Goal of the exercise »
Of all the lines in the entries below, give again exactly those starting at the line containing "Image resolution: width=724, height=2576." and ending at the line containing "Sustainability and ESG (522, 2473)", both ends included, and no others.

##### Material to process

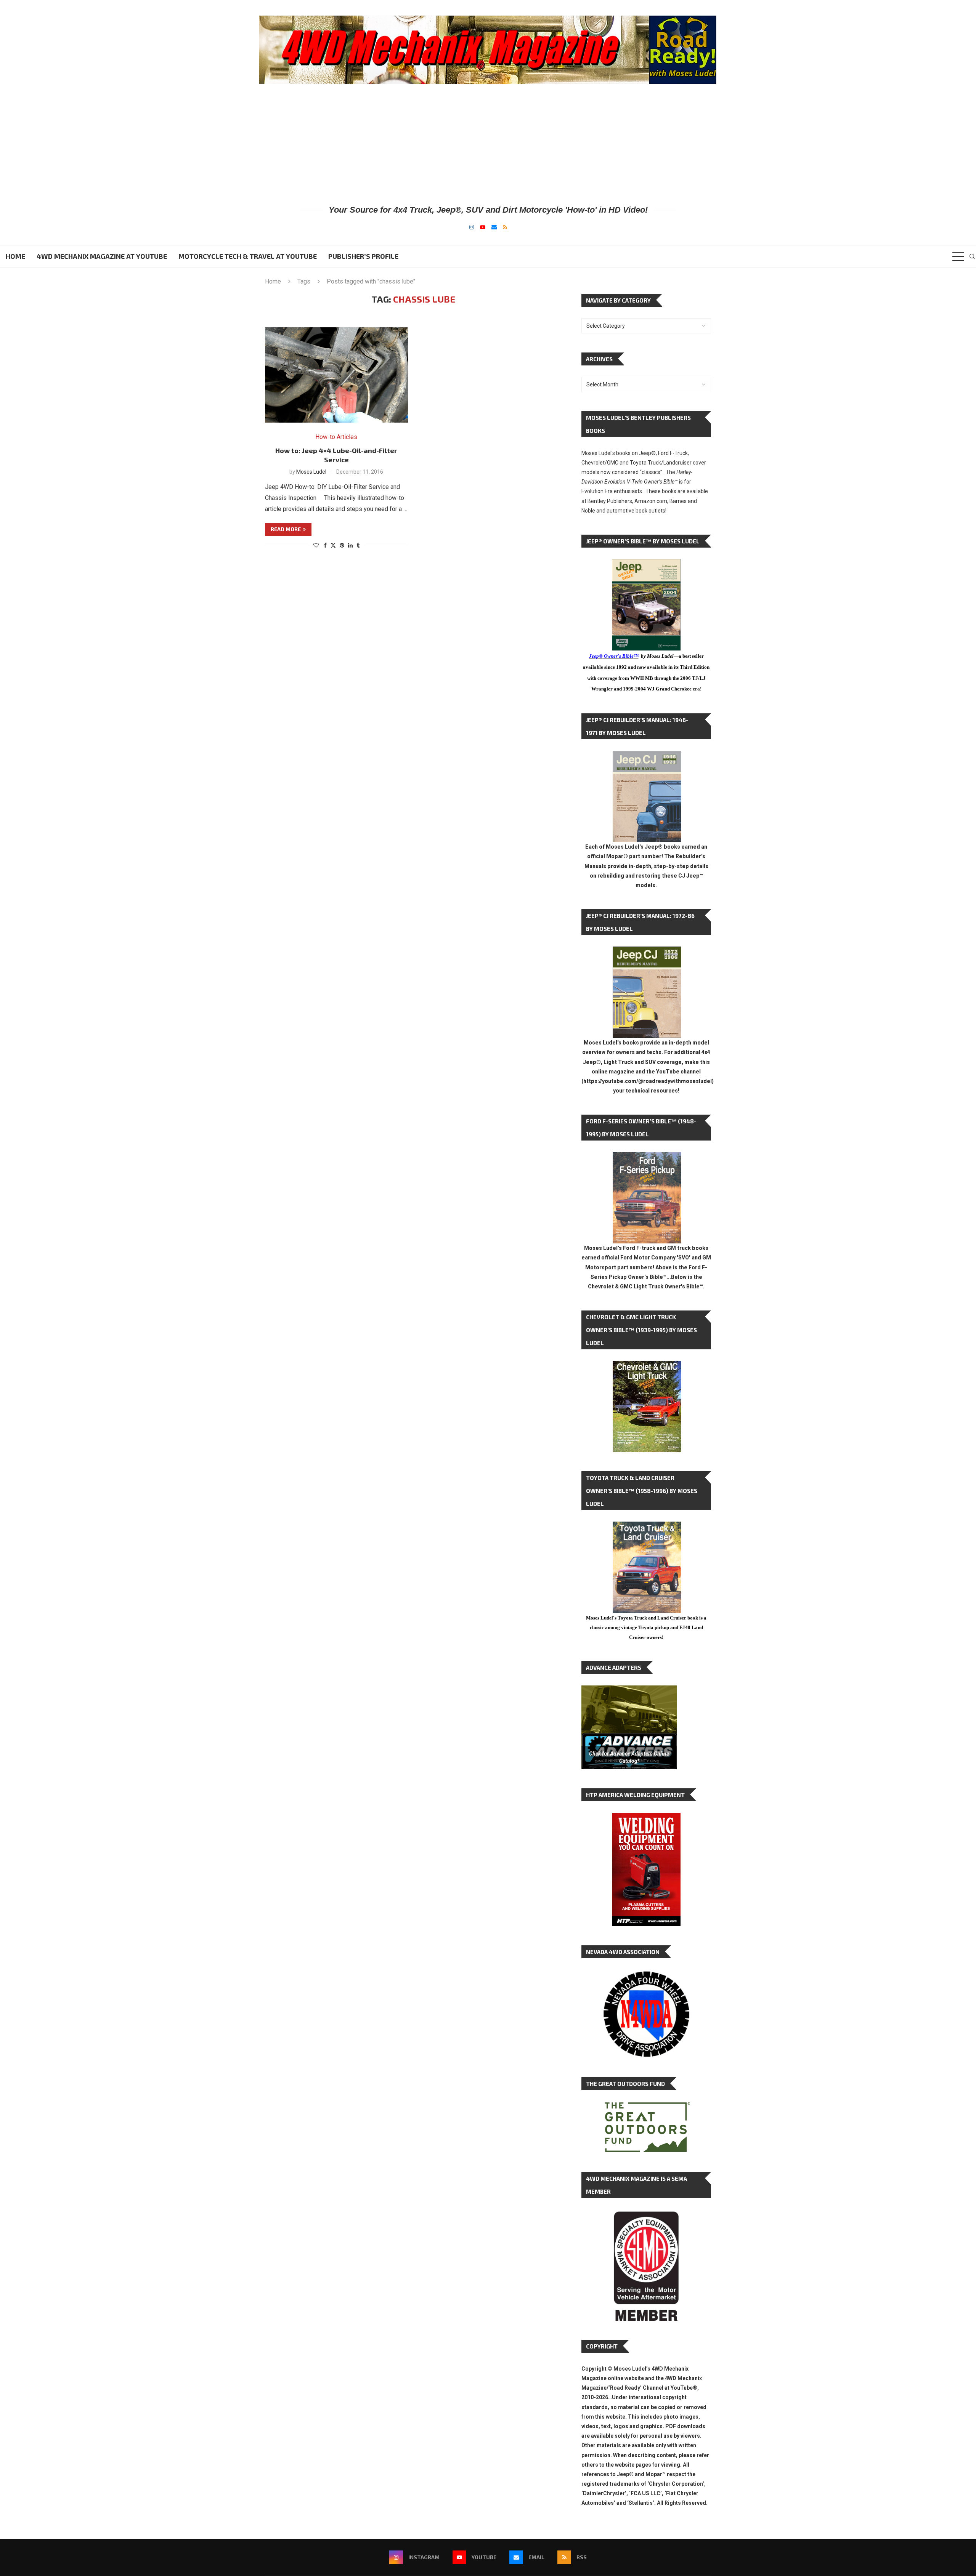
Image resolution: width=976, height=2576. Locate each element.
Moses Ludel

##########
##### Material to process

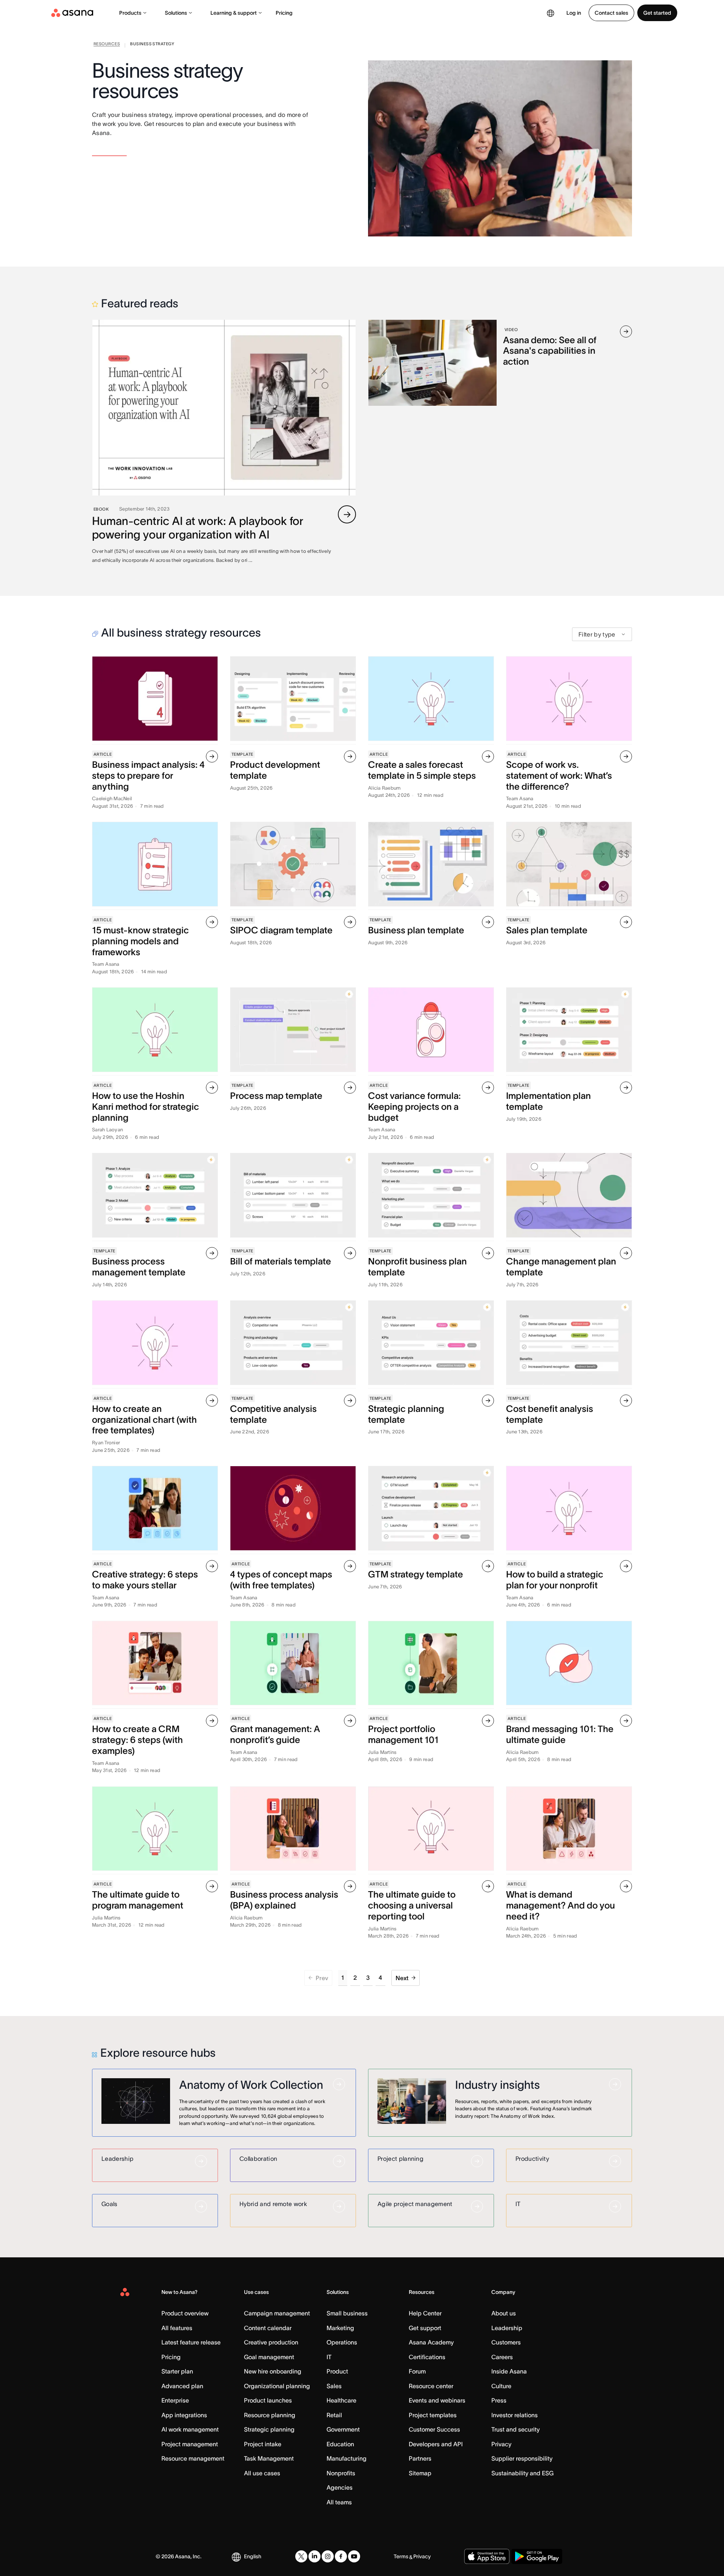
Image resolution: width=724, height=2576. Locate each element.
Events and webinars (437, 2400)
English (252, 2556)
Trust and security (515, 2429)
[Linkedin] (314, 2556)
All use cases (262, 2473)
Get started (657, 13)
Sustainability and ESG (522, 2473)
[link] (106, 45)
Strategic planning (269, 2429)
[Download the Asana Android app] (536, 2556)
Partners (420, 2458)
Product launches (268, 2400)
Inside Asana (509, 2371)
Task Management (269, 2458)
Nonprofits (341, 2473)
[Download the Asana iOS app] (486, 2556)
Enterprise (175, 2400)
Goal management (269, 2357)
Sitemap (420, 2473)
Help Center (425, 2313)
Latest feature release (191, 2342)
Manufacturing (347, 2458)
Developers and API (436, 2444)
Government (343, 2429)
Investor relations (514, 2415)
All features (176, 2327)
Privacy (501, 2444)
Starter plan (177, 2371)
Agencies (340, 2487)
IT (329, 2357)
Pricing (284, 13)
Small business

##########

Exercise answer »
Image resolution: width=724, height=2576. Locate each element.
Events and webinars (437, 2400)
English (252, 2556)
Trust and security (515, 2429)
[Linkedin] (314, 2556)
All use cases (262, 2473)
Get started (657, 13)
Sustainability and ESG (522, 2473)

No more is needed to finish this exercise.